Some major chess pieces have already been moved around the board at Turner. In January, former TNT and TBS chief Kevin Reilly was named the head of WarnerMedia’s forthcoming streaming service. Sarah Aubrey, who had been Reilly’s lieutenant, moved over to a similar role on the streaming side and Brett Weitz was upped to GM of TNT and TBS.

AT&T closed its $81 billion acquisition of Time Warner last June, but only three days ago escaped from the government’s legal challenges of the deal thanks to a unanimous ruling by a panel of three federal appeals court judges. Amid reports that former NBCUniversal chairman Bob Greenblatt is in talks to assume a senior role overseeing the new WarnerMedia streaming service, reporting to AT&T’s media chief John Stankey, Plepler and Levy were suddenly revealed to be in a precarious position.

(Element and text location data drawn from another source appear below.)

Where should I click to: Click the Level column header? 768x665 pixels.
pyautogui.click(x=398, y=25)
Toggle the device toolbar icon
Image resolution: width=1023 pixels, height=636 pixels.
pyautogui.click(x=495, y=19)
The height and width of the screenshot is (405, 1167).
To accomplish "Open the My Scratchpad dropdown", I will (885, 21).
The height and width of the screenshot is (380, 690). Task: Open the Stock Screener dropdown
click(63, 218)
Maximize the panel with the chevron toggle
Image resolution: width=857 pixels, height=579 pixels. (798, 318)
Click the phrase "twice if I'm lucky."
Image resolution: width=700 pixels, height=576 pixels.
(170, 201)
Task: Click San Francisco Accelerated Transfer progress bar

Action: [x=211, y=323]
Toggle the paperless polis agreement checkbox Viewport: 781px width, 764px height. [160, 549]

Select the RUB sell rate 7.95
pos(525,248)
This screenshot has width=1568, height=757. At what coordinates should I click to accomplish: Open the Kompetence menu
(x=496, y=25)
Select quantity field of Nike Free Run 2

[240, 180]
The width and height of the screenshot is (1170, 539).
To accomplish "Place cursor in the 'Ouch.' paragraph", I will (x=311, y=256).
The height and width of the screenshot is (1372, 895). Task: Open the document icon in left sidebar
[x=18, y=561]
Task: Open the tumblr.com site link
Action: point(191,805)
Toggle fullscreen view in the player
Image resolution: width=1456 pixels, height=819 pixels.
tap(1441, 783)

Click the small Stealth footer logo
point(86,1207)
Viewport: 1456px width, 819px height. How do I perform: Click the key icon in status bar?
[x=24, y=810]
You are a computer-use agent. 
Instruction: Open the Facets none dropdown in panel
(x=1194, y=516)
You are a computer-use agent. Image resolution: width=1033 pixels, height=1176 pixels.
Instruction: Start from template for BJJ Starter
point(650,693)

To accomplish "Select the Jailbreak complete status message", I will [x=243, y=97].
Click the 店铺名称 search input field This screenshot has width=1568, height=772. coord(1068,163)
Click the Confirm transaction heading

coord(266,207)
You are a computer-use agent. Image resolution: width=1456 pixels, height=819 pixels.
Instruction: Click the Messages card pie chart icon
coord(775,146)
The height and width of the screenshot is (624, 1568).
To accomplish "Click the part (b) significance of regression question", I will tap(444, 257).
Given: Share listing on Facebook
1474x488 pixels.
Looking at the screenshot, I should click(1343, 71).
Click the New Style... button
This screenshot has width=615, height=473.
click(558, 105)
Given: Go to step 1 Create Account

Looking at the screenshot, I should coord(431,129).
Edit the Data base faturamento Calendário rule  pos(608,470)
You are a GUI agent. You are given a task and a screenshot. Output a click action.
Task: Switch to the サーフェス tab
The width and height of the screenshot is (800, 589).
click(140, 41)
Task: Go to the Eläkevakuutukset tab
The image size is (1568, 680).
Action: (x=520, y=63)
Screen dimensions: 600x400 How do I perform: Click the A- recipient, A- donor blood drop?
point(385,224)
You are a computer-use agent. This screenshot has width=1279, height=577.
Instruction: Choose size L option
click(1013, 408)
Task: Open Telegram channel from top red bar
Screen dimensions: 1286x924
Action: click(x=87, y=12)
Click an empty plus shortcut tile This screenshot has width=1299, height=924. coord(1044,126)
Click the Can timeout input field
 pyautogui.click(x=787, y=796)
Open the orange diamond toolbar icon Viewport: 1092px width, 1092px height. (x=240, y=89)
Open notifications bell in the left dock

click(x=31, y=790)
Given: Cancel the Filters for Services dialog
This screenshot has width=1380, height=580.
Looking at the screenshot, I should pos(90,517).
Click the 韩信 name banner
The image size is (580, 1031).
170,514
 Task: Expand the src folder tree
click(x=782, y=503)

Wall Street often rewards corporate layoffs, but the exits of two seasoned execs at AT&T didn’t seem to reassure many investors. The company’s stock price at mid-day was down 1% to $30.78. On the day of the merger’s closing, last June 12, it closed at $34.35.

The executive reshuffling is happening as thousands of New York-based WarnerMedia workers are in the process of moving into a new corporate headquarters building in Hudson Yards, a newly developed neighborhood along the Hudson River. The move over the next several weeks, will unite previously separate divisions in a single building, with HBO’s longtime home base on Sixth Avenue near Bryant Park being vacated. Turner and CNN will leave Time Warner Center at Columbus Circle.

AT&T CFO John Stephenson, speaking earlier this week at a Morgan Stanley investor conference, said real estate is one area the company is looking at in terms of cost savings. Management is “actively working on an extensive real estate portfolio — administrative buildings, headquarters buildings, land, as well as looking at our entire $500 billion total asset balance sheet,” Stephens said. “If you think about it from a capability perspective, if you can find 2% of those assets to sell, that’s $10 billion. So, this is infinitely doable.”

In that same interview, Stephens offered reassurances about WarnerMedia joining the AT&T fold. “We wanted to protect the culture,” he said. “A finance bean-counter from a telephone company doesn’t want to go in and spoil what is a tremendously good asset.”

Barely 24 hours later, Plepler and Levy had made it known they were leaving the company after a combined tenure of about 60 years.